The problem is simple: Google's business model is fundamentally about free. Someone else pays to produce content or other valuable intellectual property, around which Google wraps search keywords, adverts and services. The information giant doesn't produce content, but its entire business model is about cannibalizing others' valuable intellectual property. Google's search dominance -- anywhere from 65 percent to 90 percent share, depending on the geography and analyst crunching the numbers -- means that content creators must pay homage to free. The content's base value to the producer is at least the cost of production, but content creators are compelled to give away their stuff for less and often for free. If not, the content becomes invisible to the Internet -- or at least to the majority of people who use Google search and other services.
On my own blog, I write about broader topics than at Betanews. But sometimes there is overlap. In August 2009 I asked: "Can you Charge for News? Ask Google," which I followed up a year ago this Friday at Betanews with "Can there be a free Web if no one makes money?" The August post looked at three organizations -- Advertising Age, GigaOM and Wall Street Journal -- using different paywall mechanisms. While the organizations all charge something, not one puts content behind a true paywall. To do so would prevent Google search bots from indexing the content. In April 2010 I posted to my blog: "The Price You Pay Google for Paywalls," which explains what happens when a site fails to make offerings to the great Google god. The post profiled Reid Reviews, which is nearly invisible to Google search, because the content is behind a paywall.

Records from a collection:
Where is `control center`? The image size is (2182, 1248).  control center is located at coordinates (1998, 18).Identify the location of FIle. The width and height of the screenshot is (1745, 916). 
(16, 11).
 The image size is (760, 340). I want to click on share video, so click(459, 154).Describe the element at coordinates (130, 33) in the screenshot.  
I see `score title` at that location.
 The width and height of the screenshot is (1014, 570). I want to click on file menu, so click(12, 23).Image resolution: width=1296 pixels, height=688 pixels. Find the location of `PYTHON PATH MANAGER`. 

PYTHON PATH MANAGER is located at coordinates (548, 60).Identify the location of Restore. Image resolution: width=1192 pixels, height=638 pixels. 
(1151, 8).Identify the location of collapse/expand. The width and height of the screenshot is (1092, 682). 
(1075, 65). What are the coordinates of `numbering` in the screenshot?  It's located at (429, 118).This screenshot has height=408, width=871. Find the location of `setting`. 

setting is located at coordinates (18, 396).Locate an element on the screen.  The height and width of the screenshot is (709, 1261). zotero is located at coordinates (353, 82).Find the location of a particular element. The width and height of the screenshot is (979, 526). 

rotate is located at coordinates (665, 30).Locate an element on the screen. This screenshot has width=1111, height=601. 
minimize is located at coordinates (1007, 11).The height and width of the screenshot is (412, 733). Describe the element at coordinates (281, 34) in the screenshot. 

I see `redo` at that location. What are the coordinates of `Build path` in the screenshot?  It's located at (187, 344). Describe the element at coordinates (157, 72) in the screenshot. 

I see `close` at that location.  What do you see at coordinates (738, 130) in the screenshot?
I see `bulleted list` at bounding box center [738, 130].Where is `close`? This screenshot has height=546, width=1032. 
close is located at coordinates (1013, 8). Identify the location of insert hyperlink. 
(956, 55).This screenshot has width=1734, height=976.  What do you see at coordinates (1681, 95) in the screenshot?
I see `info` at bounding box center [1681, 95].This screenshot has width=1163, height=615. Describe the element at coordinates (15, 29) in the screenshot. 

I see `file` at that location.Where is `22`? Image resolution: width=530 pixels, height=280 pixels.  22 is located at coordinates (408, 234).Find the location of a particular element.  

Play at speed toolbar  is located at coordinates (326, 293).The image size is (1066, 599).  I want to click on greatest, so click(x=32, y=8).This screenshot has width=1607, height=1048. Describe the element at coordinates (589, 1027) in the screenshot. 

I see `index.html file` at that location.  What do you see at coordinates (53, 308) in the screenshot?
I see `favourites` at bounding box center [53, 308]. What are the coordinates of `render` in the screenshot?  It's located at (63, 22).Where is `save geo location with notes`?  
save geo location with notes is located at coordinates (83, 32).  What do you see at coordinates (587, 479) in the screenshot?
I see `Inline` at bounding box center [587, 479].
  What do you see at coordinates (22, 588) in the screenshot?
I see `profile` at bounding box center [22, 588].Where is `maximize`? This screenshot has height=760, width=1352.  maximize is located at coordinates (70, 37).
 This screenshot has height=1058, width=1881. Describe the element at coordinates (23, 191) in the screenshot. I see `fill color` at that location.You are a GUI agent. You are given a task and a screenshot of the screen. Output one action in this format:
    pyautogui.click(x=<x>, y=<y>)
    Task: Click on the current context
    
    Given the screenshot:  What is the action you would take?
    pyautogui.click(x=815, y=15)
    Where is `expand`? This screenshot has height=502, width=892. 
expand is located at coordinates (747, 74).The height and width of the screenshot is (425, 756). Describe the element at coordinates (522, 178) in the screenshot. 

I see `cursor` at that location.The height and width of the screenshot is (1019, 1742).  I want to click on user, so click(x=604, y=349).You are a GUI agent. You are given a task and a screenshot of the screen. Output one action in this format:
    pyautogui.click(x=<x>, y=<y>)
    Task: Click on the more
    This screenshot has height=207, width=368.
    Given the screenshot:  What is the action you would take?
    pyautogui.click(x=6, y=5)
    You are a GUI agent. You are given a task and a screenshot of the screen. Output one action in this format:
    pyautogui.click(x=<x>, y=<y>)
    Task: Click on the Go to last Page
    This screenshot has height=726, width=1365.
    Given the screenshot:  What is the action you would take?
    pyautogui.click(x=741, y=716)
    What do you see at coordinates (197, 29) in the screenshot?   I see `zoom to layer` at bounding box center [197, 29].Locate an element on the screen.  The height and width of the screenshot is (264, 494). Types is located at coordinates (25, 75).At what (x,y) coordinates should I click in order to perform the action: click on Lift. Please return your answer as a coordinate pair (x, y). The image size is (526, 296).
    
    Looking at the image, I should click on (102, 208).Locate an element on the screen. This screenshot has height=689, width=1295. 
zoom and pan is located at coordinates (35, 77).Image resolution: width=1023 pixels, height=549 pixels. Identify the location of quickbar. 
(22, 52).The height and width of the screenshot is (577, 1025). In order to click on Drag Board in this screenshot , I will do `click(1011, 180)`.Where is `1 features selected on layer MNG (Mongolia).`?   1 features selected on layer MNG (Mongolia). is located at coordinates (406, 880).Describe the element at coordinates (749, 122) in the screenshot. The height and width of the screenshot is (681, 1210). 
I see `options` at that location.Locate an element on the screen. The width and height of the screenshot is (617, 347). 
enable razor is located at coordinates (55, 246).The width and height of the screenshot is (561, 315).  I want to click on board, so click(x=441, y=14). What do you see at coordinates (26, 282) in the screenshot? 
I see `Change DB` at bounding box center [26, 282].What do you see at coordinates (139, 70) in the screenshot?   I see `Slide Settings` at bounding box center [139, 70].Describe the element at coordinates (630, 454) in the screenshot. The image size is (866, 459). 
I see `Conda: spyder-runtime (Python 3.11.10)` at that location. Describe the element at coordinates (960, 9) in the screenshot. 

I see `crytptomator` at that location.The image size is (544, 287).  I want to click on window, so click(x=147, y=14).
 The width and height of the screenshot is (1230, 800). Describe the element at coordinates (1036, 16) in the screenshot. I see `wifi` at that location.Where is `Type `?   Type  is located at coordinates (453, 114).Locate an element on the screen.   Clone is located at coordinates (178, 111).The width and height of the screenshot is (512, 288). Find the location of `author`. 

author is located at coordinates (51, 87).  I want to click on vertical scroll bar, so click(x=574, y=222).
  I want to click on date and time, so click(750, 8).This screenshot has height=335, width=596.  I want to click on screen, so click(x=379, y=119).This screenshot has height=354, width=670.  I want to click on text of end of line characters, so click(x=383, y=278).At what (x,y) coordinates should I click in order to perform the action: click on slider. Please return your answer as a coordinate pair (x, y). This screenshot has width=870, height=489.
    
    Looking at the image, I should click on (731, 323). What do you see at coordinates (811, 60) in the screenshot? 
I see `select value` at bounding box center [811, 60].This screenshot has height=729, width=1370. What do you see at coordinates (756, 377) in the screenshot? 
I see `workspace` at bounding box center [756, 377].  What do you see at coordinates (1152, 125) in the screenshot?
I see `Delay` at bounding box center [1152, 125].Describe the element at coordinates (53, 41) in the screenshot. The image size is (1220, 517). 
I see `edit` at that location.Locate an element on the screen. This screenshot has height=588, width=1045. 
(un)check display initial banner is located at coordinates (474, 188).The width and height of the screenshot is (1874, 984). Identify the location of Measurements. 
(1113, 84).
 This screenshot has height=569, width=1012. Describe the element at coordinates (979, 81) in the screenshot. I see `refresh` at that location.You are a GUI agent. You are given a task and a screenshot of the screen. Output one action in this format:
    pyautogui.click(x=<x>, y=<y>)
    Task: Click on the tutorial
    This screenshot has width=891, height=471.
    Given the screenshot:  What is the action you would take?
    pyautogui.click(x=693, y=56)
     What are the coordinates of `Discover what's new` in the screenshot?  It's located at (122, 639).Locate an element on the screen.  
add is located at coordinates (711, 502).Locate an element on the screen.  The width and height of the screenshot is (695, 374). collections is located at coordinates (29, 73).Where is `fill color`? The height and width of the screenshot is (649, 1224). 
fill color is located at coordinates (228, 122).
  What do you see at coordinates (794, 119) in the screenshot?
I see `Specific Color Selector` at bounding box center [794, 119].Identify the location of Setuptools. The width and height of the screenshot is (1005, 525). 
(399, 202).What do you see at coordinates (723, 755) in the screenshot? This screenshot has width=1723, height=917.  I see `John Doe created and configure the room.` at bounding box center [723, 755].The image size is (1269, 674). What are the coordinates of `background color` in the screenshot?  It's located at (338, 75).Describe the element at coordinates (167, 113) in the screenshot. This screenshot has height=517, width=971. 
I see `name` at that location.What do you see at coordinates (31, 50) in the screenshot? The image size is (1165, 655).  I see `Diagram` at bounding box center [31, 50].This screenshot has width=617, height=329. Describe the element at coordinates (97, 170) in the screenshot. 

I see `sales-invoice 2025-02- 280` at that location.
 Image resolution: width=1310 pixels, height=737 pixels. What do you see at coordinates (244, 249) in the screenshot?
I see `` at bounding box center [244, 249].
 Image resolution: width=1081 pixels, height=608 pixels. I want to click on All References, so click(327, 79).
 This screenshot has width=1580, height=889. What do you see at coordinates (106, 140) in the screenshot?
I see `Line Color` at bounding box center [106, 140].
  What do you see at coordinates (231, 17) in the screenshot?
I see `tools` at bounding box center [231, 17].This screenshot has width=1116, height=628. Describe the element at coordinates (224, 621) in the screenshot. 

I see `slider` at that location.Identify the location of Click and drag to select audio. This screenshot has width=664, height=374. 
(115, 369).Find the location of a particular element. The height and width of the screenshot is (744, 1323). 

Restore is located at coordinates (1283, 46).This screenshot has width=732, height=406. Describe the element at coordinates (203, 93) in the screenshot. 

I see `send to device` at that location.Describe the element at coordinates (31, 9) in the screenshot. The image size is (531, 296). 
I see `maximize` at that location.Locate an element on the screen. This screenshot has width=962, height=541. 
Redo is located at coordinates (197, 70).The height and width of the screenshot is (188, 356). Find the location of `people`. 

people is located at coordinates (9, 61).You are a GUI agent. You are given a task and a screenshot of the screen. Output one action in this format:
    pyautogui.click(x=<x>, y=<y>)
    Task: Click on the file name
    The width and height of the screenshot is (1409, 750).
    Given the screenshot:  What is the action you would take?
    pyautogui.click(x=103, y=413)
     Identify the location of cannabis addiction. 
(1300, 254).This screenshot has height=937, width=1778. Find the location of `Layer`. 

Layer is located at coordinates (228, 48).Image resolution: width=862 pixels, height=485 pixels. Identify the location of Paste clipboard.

WORK TO DO:
A. Quote the stretch of the passage on Google's business model from "The problem is" through "and other services.".
B. Write what comes next in the passage on Google's business model, picking up right after its final sentence.

ANSWERS FOR THE EXERCISE:
A.
The problem is simple: Google's business model is fundamentally about free. Someone else pays to produce content or other valuable intellectual property, around which Google wraps search keywords, adverts and services. The information giant doesn't produce content, but its entire business model is about cannibalizing others' valuable intellectual property. Google's search dominance -- anywhere from 65 percent to 90 percent share, depending on the geography and analyst crunching the numbers -- means that content creators must pay homage to free. The content's base value to the producer is at least the cost of production, but content creators are compelled to give away their stuff for less and often for free. If not, the content becomes invisible to the Internet -- or at least to the majority of people who use Google search and other services.

B.
What's the saying? If a tree falls in the forest and no one hears, does it make a sound? Does Reid Reviews exist? You wouldn't know from Google search, which indexes just two pages -- home and index. That's the dark secret behind true paywalls and why there is so much talk about them and so few content creators truly adopting them. I wrote in April:
If your business is content and selling online advertising around it, you must pay homage to the great Google algorithm. As was with previous age's deities, the minions must make their sacrifices before the great Google god. To receive its blessings, they must do Google's bidding -- quite literally on keywords -- and give away all their worldly possessions (e.g., content, for free). But can they give to Lord Google and keep something for themselves, too?…Yes and no. For the true worshippers, those willing to make their offerings to the Google god, the answer is yes...For others, paywalls will come at a price, in terms of traffic, pageviews and incoming links.
Heeding Bill Gates' Warning
One year ago this month, I posted "Google's 'Open Definition': Simply brilliant business, but is it evil?" The post contrasted Google and Microsoft worldviews. Microsoft produces valuable intellectual property for which it expects to be paid. Google profits from others' intellectual property, while producing little valuable content of its own. Google uses "open" to describe its business model, but that's a misnomer. I wrote in December 2009:
This so-called open approach fundamentally opposes longstanding principles of intellectual property ownership. Copyrights are a barrier to Google gaining information that it can monetize. Google takes what it gets for free -- but which someone else may have paid to produce -- gives it away for free but with eventual profit motive.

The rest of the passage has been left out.